Luísa
Ela vem, brota no meu setor.
Som altíssimo, um grave do caralho, do jeito que eu gosto. Tava dançando com as meninas e me acabando.
Essa música é do caralho, tem nem como não gostar, é viciante e você não consegue ficar parada.
Olhei na direção do Marcos e ele me olhava de cara fechada como sempre, alguns da mesa estava olhando pra gente e logo saquei.
Dei o ultimo gole e fui na direção dele, parei na sua frente e sorri animada e colocando a mão na cintura.
Marcola: Bora?
Luísa: Mas já?- fiz bico.
Marcola: Mais tarde vai ter mais pô, que isso?
Concordei e ele levantou, assobiou chamando os meninos que veio correndo e foi se despedindo da galera. Falei com o povo e fui saindo.
Rhavi: Brayan vai dormir com a gente?
Marcola: Vai sim menor, por que?
Rhavi: Eba- falou feliz- queria dormir com todos vocês- falou baixo e olhando pro nada.
Por incrível que pareça o Rhavi deu um tempo das suas crises, da ultima vez que ele teve foi quando o mesmo meteu a mão na cara de Andressa.
Sempre estou levando ele nas consultas médicas e tudo mais.
Brayan: Eu gosto do Rhavi, ele é um bom amigo- falou todo eufórico, do nada.
Marcola: Que bom.
Fomos andando mesmo, mas percebi que na nossa rua tinha um grupinho de meninas, Marcola passou um braço em volta do meu pescoço e com a mão livre, ele pegou na mão do Rhavi.
Brayan andava na nossa frente mas logo me deu a mão.

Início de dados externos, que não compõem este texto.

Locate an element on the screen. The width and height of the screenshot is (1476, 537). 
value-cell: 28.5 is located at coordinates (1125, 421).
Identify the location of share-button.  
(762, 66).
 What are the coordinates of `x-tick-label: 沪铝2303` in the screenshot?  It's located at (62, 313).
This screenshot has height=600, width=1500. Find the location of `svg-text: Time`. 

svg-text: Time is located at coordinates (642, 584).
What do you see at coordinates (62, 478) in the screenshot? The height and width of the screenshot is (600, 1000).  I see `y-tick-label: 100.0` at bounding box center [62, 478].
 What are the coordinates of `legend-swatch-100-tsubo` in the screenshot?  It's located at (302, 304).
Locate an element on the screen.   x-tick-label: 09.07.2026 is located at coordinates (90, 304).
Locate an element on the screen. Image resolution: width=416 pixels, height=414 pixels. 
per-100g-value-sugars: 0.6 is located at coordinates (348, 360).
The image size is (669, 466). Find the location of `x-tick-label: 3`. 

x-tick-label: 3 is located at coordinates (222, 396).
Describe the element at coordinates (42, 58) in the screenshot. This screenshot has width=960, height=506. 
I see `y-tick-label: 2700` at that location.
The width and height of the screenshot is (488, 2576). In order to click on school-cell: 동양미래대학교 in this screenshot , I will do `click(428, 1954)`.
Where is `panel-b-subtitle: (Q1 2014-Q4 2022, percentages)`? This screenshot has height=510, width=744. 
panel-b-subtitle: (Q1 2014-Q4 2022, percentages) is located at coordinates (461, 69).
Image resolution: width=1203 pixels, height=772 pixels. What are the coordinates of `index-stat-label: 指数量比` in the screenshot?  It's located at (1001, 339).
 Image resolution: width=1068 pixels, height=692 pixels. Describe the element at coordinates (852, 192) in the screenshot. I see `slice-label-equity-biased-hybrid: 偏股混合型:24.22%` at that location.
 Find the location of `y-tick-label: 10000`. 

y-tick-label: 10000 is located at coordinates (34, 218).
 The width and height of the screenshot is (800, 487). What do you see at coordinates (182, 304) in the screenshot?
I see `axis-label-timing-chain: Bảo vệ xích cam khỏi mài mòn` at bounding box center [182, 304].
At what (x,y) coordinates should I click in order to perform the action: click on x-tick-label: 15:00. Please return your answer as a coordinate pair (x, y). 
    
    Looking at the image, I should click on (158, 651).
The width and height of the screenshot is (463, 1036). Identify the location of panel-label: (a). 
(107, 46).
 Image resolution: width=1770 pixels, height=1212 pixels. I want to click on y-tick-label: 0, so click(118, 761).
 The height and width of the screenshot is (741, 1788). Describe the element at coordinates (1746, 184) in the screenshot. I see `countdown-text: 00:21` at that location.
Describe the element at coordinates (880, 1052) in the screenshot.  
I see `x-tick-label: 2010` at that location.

Marcola: Renata...- falou quase em um sussurro.
Já logo bati neurose mas fiquei quieta.
Xx: Acha mesmo mona? Todo envolvido é safado, vai larga a mulher em casa e vir correndo pra mamãe aqui, igual nos velhos tempos- falou alto e rindo junto com as amigas- aa...oi Marcola, quanto tempo!
Meu marido nem respondeu e continuou andando.
Xx: Quem é essa macaca? Sua parente? Ai amor, vou estar te esperando lá em casa- falou mordendo a ponta do dedo.
Brayan e Rhavi sairam correndo e entrando dentro de casa, só restou eu e Marcola.
Marcola: Ta chamando quem de macaca?- falou puto e se aproximando dela.
Ele se soltou de mim e cruzou os braços.
Xx: Essa ai mesmo.
Cara, aquilo acabou com o meu dia.
Pode falar tudo de mim, mas não fala do meu filho e muito menos ser racista comigo.
Odeio.
Já fiquei com os olhos cheio de lágrima.
X: Tem boca e não fala- disse a amiga.
Marcola: Coé- falou no rádio.
- Fala patrão, é pra intervir ai?
Isso mermo, pode levar todas elas, ja sabe oque fazer.
XX: Marcola, eu sou sua ex mulher, você tem que ter consideração por mim!
Marcola: Pra casa do caralho Renata, leva logo palhaço- gritou com o vapor que veio correndo- se tentar fugir pode meter bala.
Marcola estava revoltadissimo, e eu estava segurando o choro total, isso mexe comigo, não é lagal sofrer racismo.
Entrei dentro de casa ouvindo os berros daquelas malucas na rua e procurei os meninos, estavam brincando de bola no quintal, fui pro quarto e ali eu pude chorar.
Chorei muito.
Muito mesmo, mas chorei baixo.
Fui escolhendo minha roupa e peguei um vestido branco mesmo, separei minhas maquiagens na penteadeira e Marcos entrou no quarto.
Marcola: Desculpa fazer você passar por isso, elas vão ter oque merece- falou segurando meu rosto.
Não respondi, até por que a culpa não é dele.
(...)
Te contar? Tava muito feliz, sério mesmo.
A galera fez uma mini festinha pra mim na casa do Marcos e no momento estava disputando quem iria ficar com o primeiro pedaço.
Hg: Eai?? É meu né pô, pode falar- disse fazendo graça.
Faz tempo que a gente não conversa, mas de todas as maneiras eu quis ele aqui.
É meu meio irmão, me ajudou muito.
Assim como o Wt, estou me tornando amigona dele.
Dressa: Cala boca, o MEU primeiro pedaço vai para o meu sobrinho- disse debochada e Hg mandou dedo.
Rhavi: E o teu mamãe?
Luísa: Pro...Felicía- falei sorrindo de leve.
Felicía: Viuu- falou jogando o cabelo na cara do Marcos que riu debochado.